> **Task objective**: Reproduce the lines beginning with the one containing "At what (x,y)" and ending after the one containing "Looking at the", both included, leaving out the pictures.

-------- Exercise material

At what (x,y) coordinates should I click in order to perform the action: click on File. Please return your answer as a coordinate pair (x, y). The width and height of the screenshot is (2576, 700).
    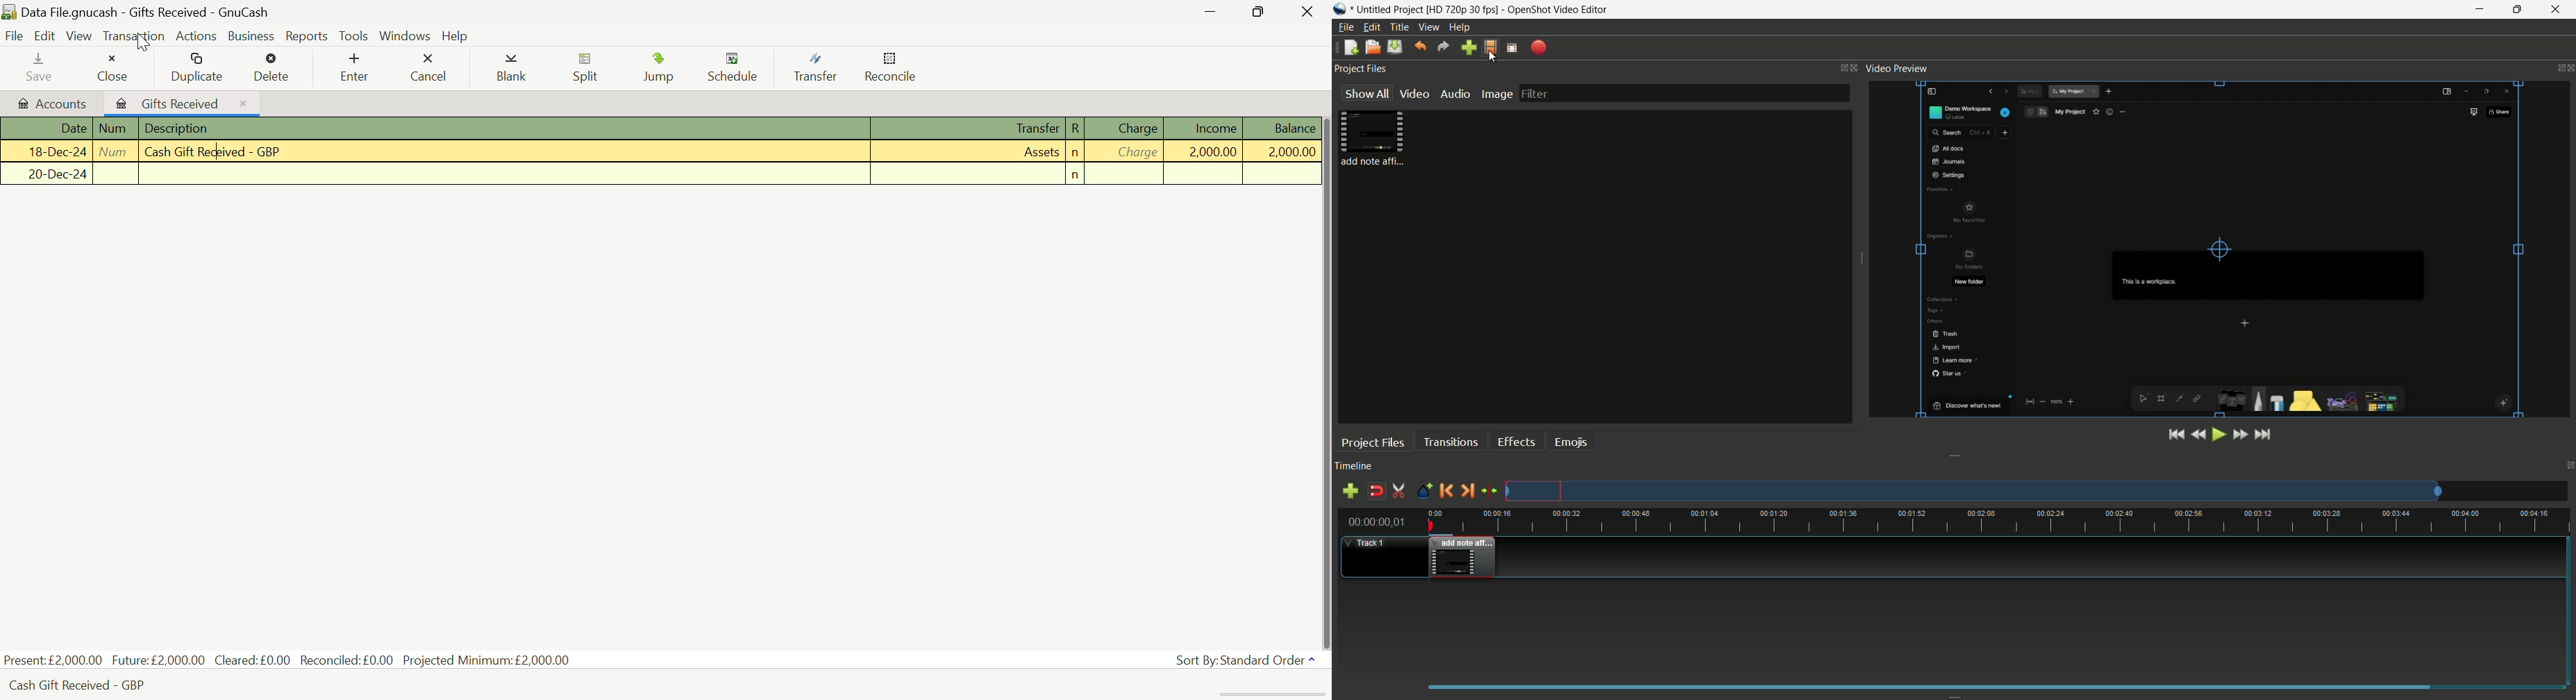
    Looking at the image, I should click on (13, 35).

----------------
-------- Exercise material

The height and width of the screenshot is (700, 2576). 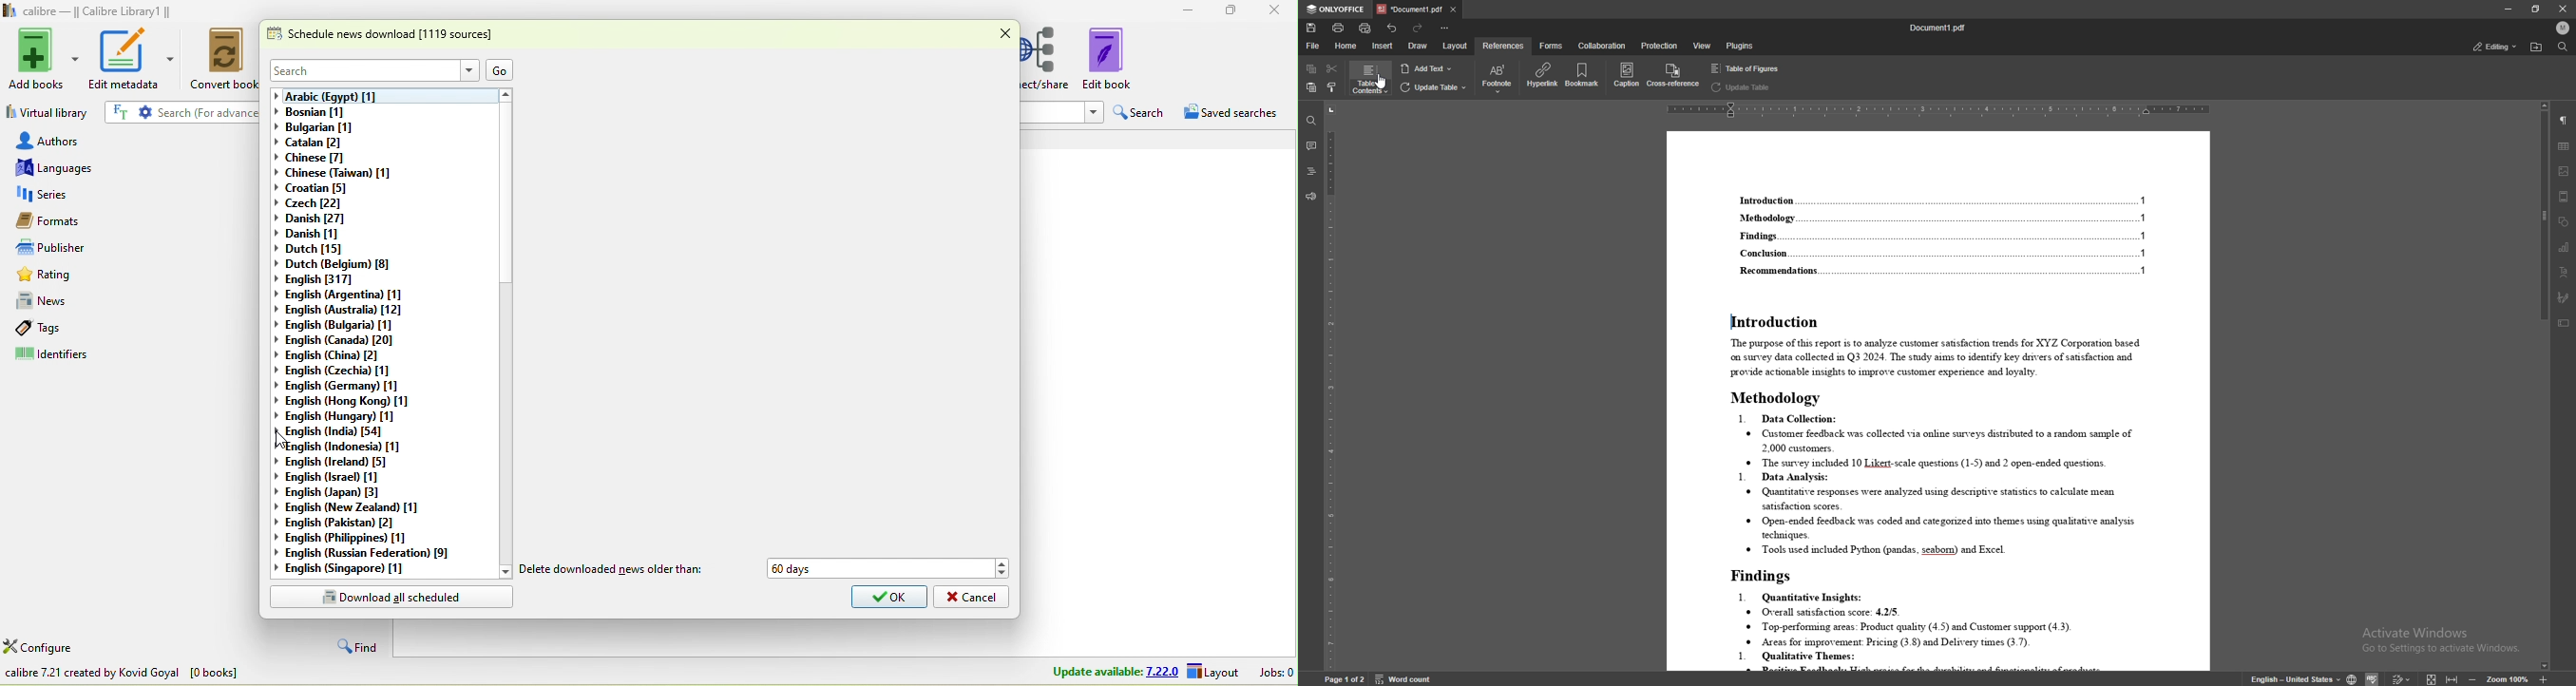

----------------
-------- Exercise material

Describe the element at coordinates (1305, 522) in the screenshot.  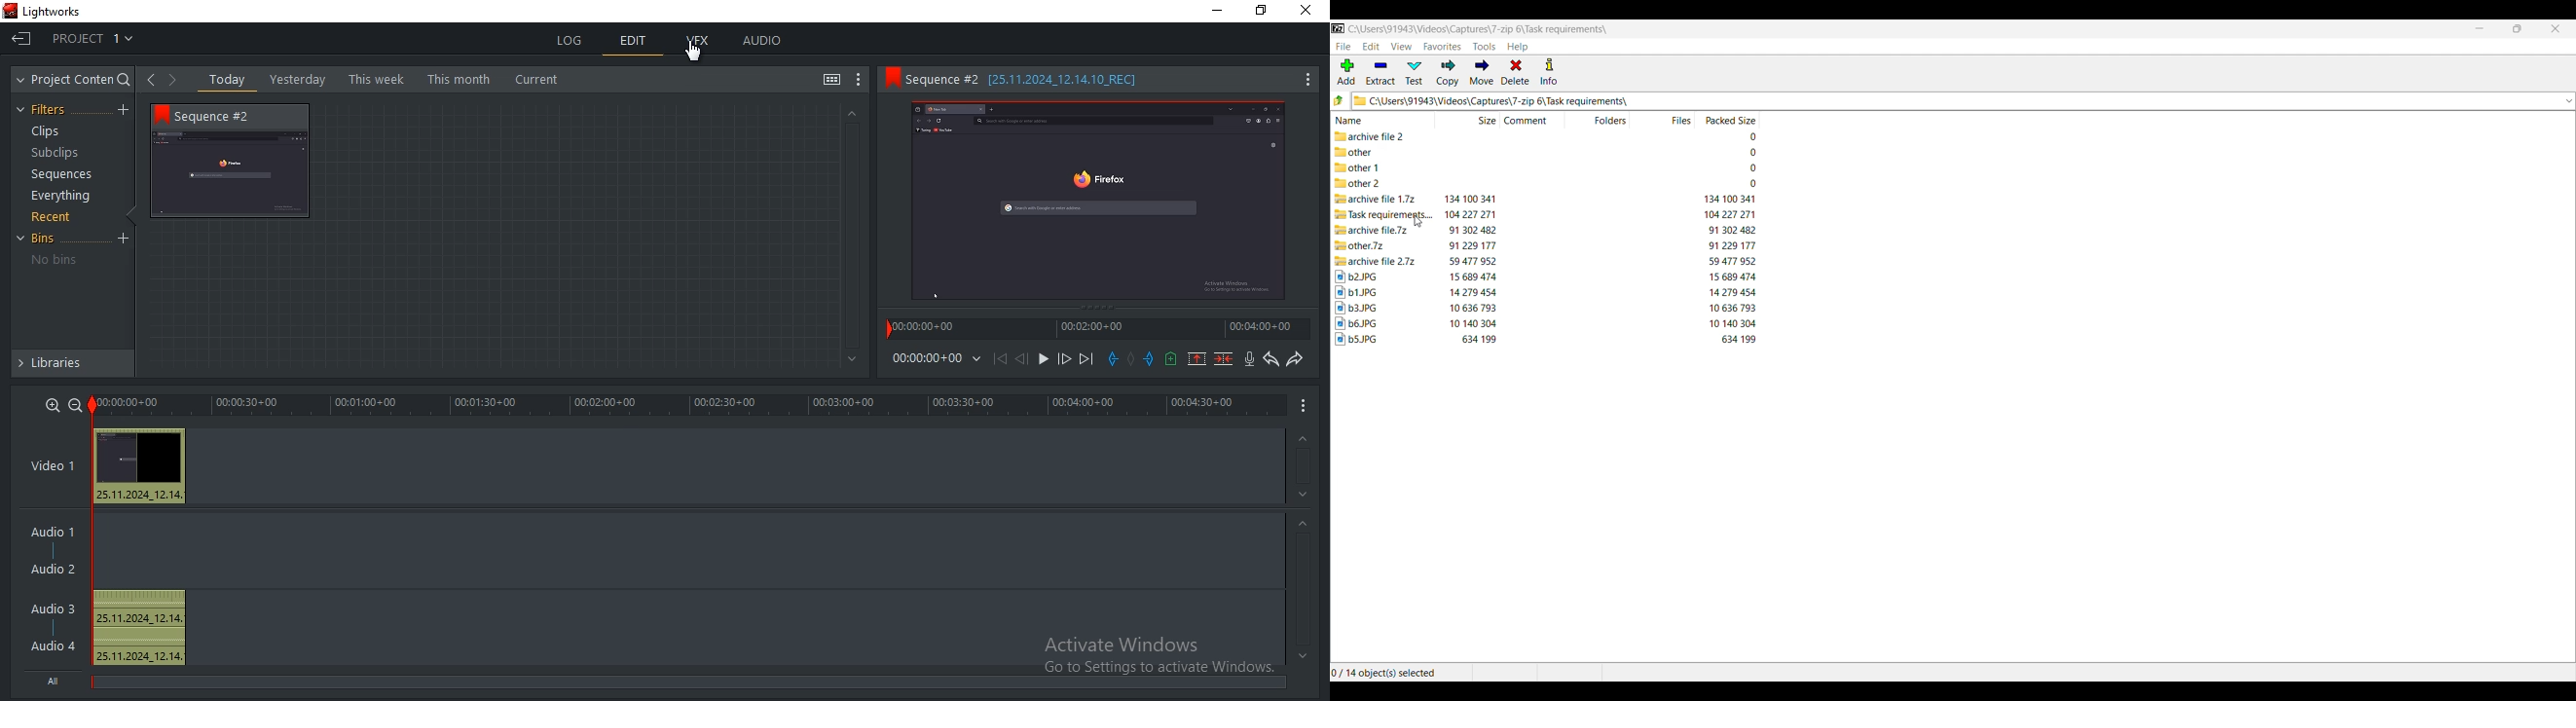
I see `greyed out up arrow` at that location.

----------------

> **Answer to the task**:
At what (x,y) coordinates should I click in order to perform the action: click on File. Please return your answer as a coordinate pair (x, y). The width and height of the screenshot is (2576, 700).
    Looking at the image, I should click on (13, 35).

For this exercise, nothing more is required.